I held out hope for V/H/S, opening this weekend at the Egyptian, for a single shot I’d seen of someone wearing one of those transparent face masks (look for more of them this Halloween season) where you can almost but not quite see the person underneath, see the humanity struggling to escape the fixed expression. The human visage looks out through its prison, but can’t touch, can’t influence, the outside world.
I still love those masks because they still creep me out, but guess what? You only see one in the movie for about two seconds, and by then it’s pretty obvious who’s wearing it to what end. I’d hoped the purloined-VHS tape gimmick might give rise to truly twisted tapehead horror manifestations; instead, all concerned filmmakers (six, counting the Radio Silence collective as one) go for the anti-gusto, emphasizing tape’s dull, leaden, murky qualities.

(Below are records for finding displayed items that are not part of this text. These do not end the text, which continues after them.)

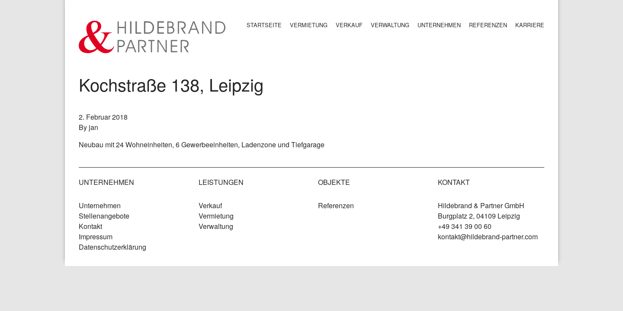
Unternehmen (439, 25)
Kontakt (90, 226)
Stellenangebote (104, 216)
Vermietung (309, 25)
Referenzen (488, 25)
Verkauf (349, 25)
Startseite (264, 25)
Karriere (529, 25)
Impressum (95, 236)
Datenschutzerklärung (112, 247)
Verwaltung (390, 25)
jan (93, 127)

Of course, sinister and mean things can emerge out of that murk. David Bruckner’s bit starts off the way a lot of these segments do–with a cadre of idle youngsters caring for nothing but the next high–and by the time they figure out the lusty young thing they’ve picked up for fun is sucking their fun and everything else dry, it’s too late for them to do anything but scream. You’ll probably figure it out before them, of course–assuming you’re not as high. But second-guessing the bled-dry is one of the easy thrills of the modern-day horror film.

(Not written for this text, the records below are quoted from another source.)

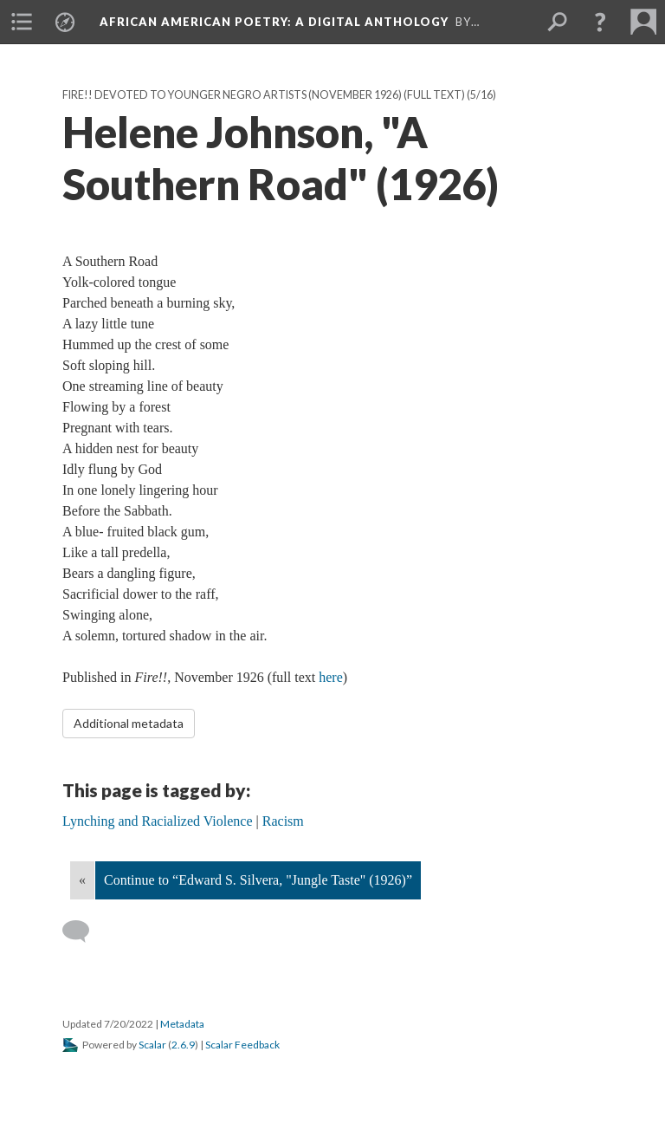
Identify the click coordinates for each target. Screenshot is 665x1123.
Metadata (182, 1023)
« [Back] (82, 880)
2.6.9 (183, 1044)
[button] (600, 21)
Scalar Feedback (242, 1044)
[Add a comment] (83, 931)
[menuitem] (21, 21)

Kudos also to Joe Swanberg, who mixes paranoia and betrayal in a sickly brew and throws in video conferencing for extra slow-burn menace. On the whole, though, there’s a movie I’m thinking you should see instead. It’s called Trash Humpers, directed by Harmony Korine. And he did things with the gaping-at-decay gestalt–slowing it down, siphoning off all underlying plot progress, leaning in close–that Ti West and company can only grimace and bear down at.